Editorials

January 22, 2014

Our View: Gov. Brown’s mission is to mess up in an election year

Jerry Brown spoke about water and drought in his State of the State speech Wednesday without mentioning his $25 billion Delta-bypass tunnel proposal.

Jerry Brown spoke about water and drought in his State of the State speech Wednesday without mentioning his $25 billion Delta-bypass tunnel proposal.

He talked about the need to restrain spending and build a reserve in preparation for the next economic downturn, but made only passing reference to the high-speed rail he hopes to construct, and didn’t bring up the $68 billion price tag.
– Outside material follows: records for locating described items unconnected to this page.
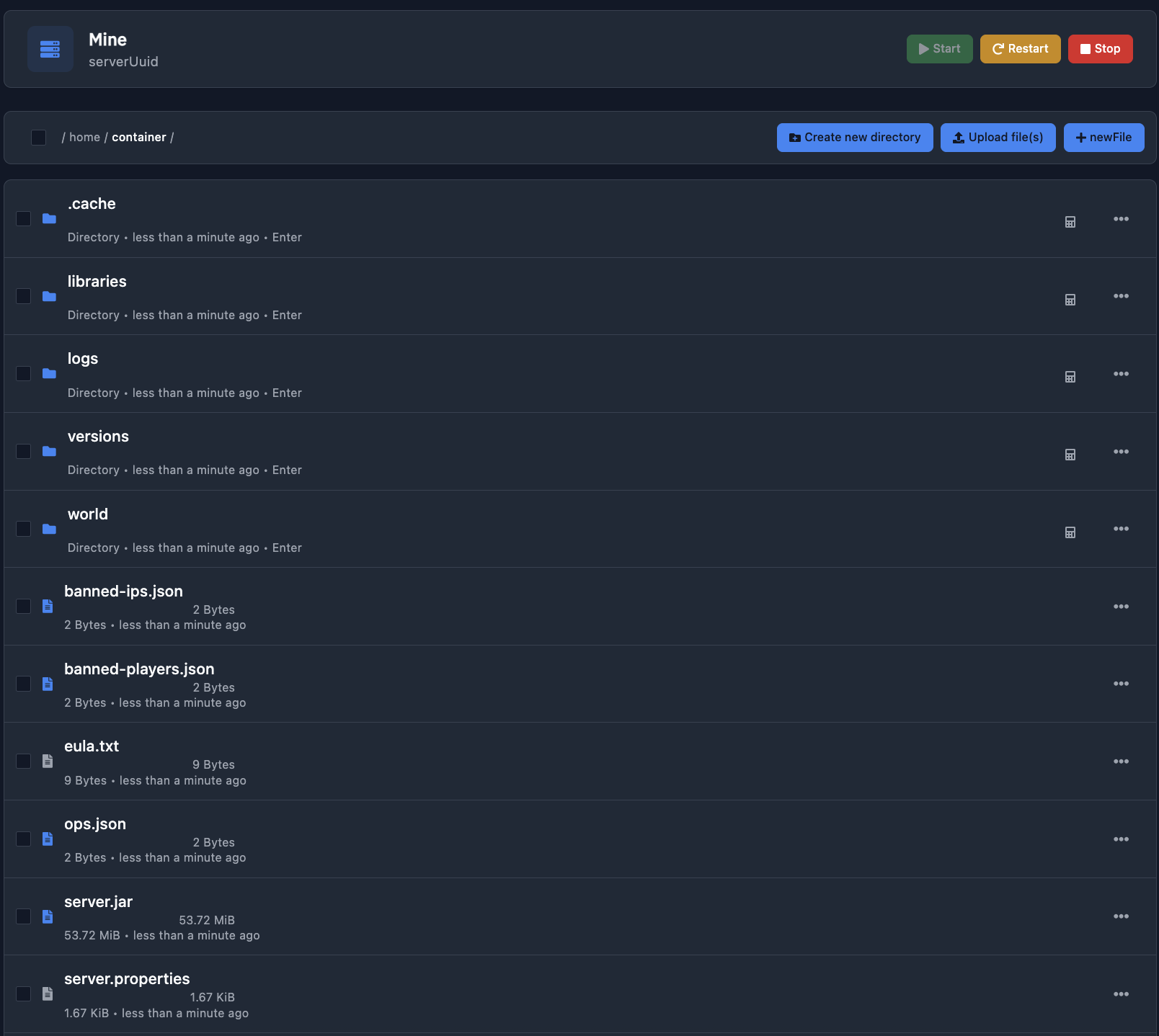Screen dimensions: 1159x1036
Task: Expand options menu for banned-players.json
Action: [x=1120, y=684]
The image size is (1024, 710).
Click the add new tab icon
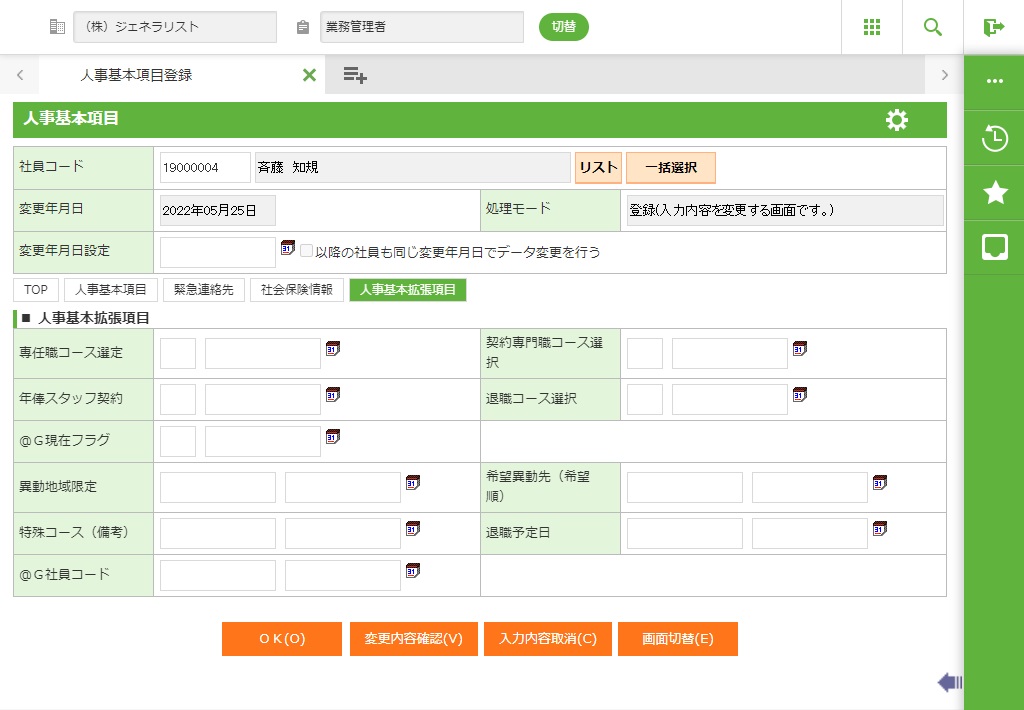(355, 75)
He cited accomplishments in his first term – stabilizing the budget, expanding health care and reducing prison population among them – but didn’t spell out much of a vision for the coming year.

As he read his roughly 17-minute speech from paper and not a teleprompter, Brown made clear that he intends to avoid missteps as he heads into his final re-election campaign.

That is a perfectly fine campaign strategy, given his lead in the polls. But it’s hardly a recipe for a compelling, soaring or inspiring State of the State speech.

From the right, interestingly, Republican gubernatorial hopeful Neel Kashkari, chastised him for failing to mention poverty. From the left, billionaire Tom Steyer called for an end to fracking, and urged Brown to recognize petroleum’s toll, and called for an oil severance tax. Brown addressed none of it, at least not Wednesday.

The high point came when he showed officials gathered in the Assembly chamber one of a series of playing cards featuring his dog, Sutter, though no one other than the people directly around him could make out what he was displaying.

On one side of the cards, a chart depicts the volatile nature of California’s tax revenue. The flip sides include quotes attributed to the dog, like always keep a bone buried in the backyard.

The message of fiscal restraint is important, and one the governor should reiterate in this election. But if he wins a fourth and final term, as seems likely, he should consider a bolder State of the State speech for 2015. Much of what he failed to mention or dealt with only fleetingly should still be up for debate.